Each line of the data needs to be transcribed exactly.
Top of INFORMATION PROVIDED
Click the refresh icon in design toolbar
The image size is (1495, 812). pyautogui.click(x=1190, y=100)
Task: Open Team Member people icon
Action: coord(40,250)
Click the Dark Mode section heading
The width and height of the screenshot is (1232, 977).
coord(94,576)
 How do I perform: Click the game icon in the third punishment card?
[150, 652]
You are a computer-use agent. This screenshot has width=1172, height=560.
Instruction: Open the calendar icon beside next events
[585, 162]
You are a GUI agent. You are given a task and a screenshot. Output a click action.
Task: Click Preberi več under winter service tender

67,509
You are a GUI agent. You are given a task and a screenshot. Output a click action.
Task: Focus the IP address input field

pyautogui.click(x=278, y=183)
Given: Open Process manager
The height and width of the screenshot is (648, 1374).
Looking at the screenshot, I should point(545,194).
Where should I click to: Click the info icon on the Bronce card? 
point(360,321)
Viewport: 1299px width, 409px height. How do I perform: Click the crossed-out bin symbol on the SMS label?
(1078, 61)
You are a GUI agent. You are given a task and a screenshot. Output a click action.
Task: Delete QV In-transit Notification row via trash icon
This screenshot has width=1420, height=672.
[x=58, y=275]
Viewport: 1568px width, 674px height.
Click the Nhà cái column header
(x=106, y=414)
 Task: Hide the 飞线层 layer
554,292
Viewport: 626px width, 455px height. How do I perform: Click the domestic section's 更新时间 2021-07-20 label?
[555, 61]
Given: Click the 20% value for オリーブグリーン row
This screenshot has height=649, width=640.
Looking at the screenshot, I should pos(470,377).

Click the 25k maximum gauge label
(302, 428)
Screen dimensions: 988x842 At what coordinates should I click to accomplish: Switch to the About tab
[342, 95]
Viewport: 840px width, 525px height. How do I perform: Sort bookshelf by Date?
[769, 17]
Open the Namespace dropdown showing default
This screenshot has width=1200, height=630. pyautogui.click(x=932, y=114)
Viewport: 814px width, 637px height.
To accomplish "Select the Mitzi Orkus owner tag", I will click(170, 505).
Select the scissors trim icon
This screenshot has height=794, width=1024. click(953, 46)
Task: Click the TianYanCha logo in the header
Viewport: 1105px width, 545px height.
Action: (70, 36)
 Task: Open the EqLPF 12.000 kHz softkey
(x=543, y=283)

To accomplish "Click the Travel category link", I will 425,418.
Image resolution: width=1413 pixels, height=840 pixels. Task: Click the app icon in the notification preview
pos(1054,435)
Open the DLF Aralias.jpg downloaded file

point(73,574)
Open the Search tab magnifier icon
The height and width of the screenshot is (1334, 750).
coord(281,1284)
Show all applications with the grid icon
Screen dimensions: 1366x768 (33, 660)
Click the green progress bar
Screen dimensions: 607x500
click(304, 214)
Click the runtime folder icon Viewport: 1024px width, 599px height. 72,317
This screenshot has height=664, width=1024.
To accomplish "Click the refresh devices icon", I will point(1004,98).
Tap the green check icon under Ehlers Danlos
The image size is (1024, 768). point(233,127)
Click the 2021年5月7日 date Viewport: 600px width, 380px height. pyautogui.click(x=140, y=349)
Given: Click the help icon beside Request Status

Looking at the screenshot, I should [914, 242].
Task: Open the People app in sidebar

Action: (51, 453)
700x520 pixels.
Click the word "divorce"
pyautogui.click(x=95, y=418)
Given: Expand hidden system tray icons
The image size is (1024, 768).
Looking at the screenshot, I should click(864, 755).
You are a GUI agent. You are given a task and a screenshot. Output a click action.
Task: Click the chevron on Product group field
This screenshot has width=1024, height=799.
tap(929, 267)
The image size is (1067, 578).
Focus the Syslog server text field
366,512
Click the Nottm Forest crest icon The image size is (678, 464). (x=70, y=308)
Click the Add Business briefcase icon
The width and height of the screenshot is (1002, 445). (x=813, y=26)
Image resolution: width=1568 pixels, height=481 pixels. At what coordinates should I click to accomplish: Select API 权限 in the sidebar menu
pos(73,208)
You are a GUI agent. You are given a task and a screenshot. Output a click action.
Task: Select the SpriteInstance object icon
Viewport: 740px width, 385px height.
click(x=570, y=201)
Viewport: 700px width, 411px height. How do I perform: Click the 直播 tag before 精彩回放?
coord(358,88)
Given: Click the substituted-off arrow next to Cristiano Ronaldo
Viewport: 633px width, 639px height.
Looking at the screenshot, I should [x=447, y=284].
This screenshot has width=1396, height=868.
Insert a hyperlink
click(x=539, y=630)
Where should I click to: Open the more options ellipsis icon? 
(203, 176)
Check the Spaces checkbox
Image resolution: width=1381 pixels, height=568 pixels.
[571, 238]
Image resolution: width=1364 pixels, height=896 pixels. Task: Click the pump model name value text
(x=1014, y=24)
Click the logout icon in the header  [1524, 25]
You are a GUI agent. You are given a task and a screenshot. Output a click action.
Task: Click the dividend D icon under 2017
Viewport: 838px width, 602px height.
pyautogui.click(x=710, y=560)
Bottom of INFORMATION PROVIDED
▸ SOLVED PROBLEM:
Click the refresh icon in design toolbar
The image size is (1495, 812). pyautogui.click(x=1190, y=100)
Task: Open Team Member people icon
Action: coord(40,250)
Click the Dark Mode section heading
The width and height of the screenshot is (1232, 977).
coord(94,576)
 How do I perform: Click the game icon in the third punishment card?
[150, 652]
You are a computer-use agent. This screenshot has width=1172, height=560.
Instruction: Open the calendar icon beside next events
[585, 162]
You are a GUI agent. You are given a task and a screenshot. Output a click action.
Task: Click Preberi več under winter service tender

67,509
You are a GUI agent. You are given a task and a screenshot. Output a click action.
Task: Focus the IP address input field

pyautogui.click(x=278, y=183)
Given: Open Process manager
The height and width of the screenshot is (648, 1374).
Looking at the screenshot, I should point(545,194).
Where should I click to: Click the info icon on the Bronce card? 
point(360,321)
Viewport: 1299px width, 409px height. How do I perform: Click the crossed-out bin symbol on the SMS label?
(1078, 61)
You are a GUI agent. You are given a task and a screenshot. Output a click action.
Task: Delete QV In-transit Notification row via trash icon
This screenshot has width=1420, height=672.
[x=58, y=275]
Viewport: 1568px width, 674px height.
Click the Nhà cái column header
(x=106, y=414)
 Task: Hide the 飞线层 layer
554,292
Viewport: 626px width, 455px height. How do I perform: Click the domestic section's 更新时间 2021-07-20 label?
[555, 61]
Given: Click the 20% value for オリーブグリーン row
This screenshot has height=649, width=640.
Looking at the screenshot, I should pos(470,377).

Click the 25k maximum gauge label
(302, 428)
Screen dimensions: 988x842 At what coordinates should I click to accomplish: Switch to the About tab
[342, 95]
Viewport: 840px width, 525px height. How do I perform: Sort bookshelf by Date?
[769, 17]
Open the Namespace dropdown showing default
This screenshot has width=1200, height=630. pyautogui.click(x=932, y=114)
Viewport: 814px width, 637px height.
To accomplish "Select the Mitzi Orkus owner tag", I will click(170, 505).
Select the scissors trim icon
This screenshot has height=794, width=1024. click(953, 46)
Task: Click the TianYanCha logo in the header
Viewport: 1105px width, 545px height.
Action: (70, 36)
 Task: Open the EqLPF 12.000 kHz softkey
(x=543, y=283)

To accomplish "Click the Travel category link", I will 425,418.
Image resolution: width=1413 pixels, height=840 pixels. Task: Click the app icon in the notification preview
pos(1054,435)
Open the DLF Aralias.jpg downloaded file

point(73,574)
Open the Search tab magnifier icon
The height and width of the screenshot is (1334, 750).
coord(281,1284)
Show all applications with the grid icon
Screen dimensions: 1366x768 (33, 660)
Click the green progress bar
Screen dimensions: 607x500
click(304, 214)
Click the runtime folder icon Viewport: 1024px width, 599px height. 72,317
This screenshot has height=664, width=1024.
To accomplish "Click the refresh devices icon", I will point(1004,98).
Tap the green check icon under Ehlers Danlos
The image size is (1024, 768). point(233,127)
Click the 2021年5月7日 date Viewport: 600px width, 380px height. pyautogui.click(x=140, y=349)
Given: Click the help icon beside Request Status

Looking at the screenshot, I should [914, 242].
Task: Open the People app in sidebar

Action: (51, 453)
700x520 pixels.
Click the word "divorce"
pyautogui.click(x=95, y=418)
Given: Expand hidden system tray icons
The image size is (1024, 768).
Looking at the screenshot, I should click(864, 755).
You are a GUI agent. You are given a task and a screenshot. Output a click action.
Task: Click the chevron on Product group field
This screenshot has width=1024, height=799.
tap(929, 267)
The image size is (1067, 578).
Focus the Syslog server text field
366,512
Click the Nottm Forest crest icon The image size is (678, 464). (x=70, y=308)
Click the Add Business briefcase icon
The width and height of the screenshot is (1002, 445). (x=813, y=26)
Image resolution: width=1568 pixels, height=481 pixels. At what coordinates should I click to accomplish: Select API 权限 in the sidebar menu
pos(73,208)
You are a GUI agent. You are given a task and a screenshot. Output a click action.
Task: Select the SpriteInstance object icon
Viewport: 740px width, 385px height.
click(x=570, y=201)
Viewport: 700px width, 411px height. How do I perform: Click the 直播 tag before 精彩回放?
coord(358,88)
Given: Click the substituted-off arrow next to Cristiano Ronaldo
Viewport: 633px width, 639px height.
Looking at the screenshot, I should [x=447, y=284].
This screenshot has width=1396, height=868.
Insert a hyperlink
click(x=539, y=630)
Where should I click to: Open the more options ellipsis icon? 
(203, 176)
Check the Spaces checkbox
Image resolution: width=1381 pixels, height=568 pixels.
[571, 238]
Image resolution: width=1364 pixels, height=896 pixels. Task: Click the pump model name value text
(x=1014, y=24)
Click the logout icon in the header  [1524, 25]
You are a GUI agent. You are given a task and a screenshot. Output a click action.
Task: Click the dividend D icon under 2017
Viewport: 838px width, 602px height.
pyautogui.click(x=710, y=560)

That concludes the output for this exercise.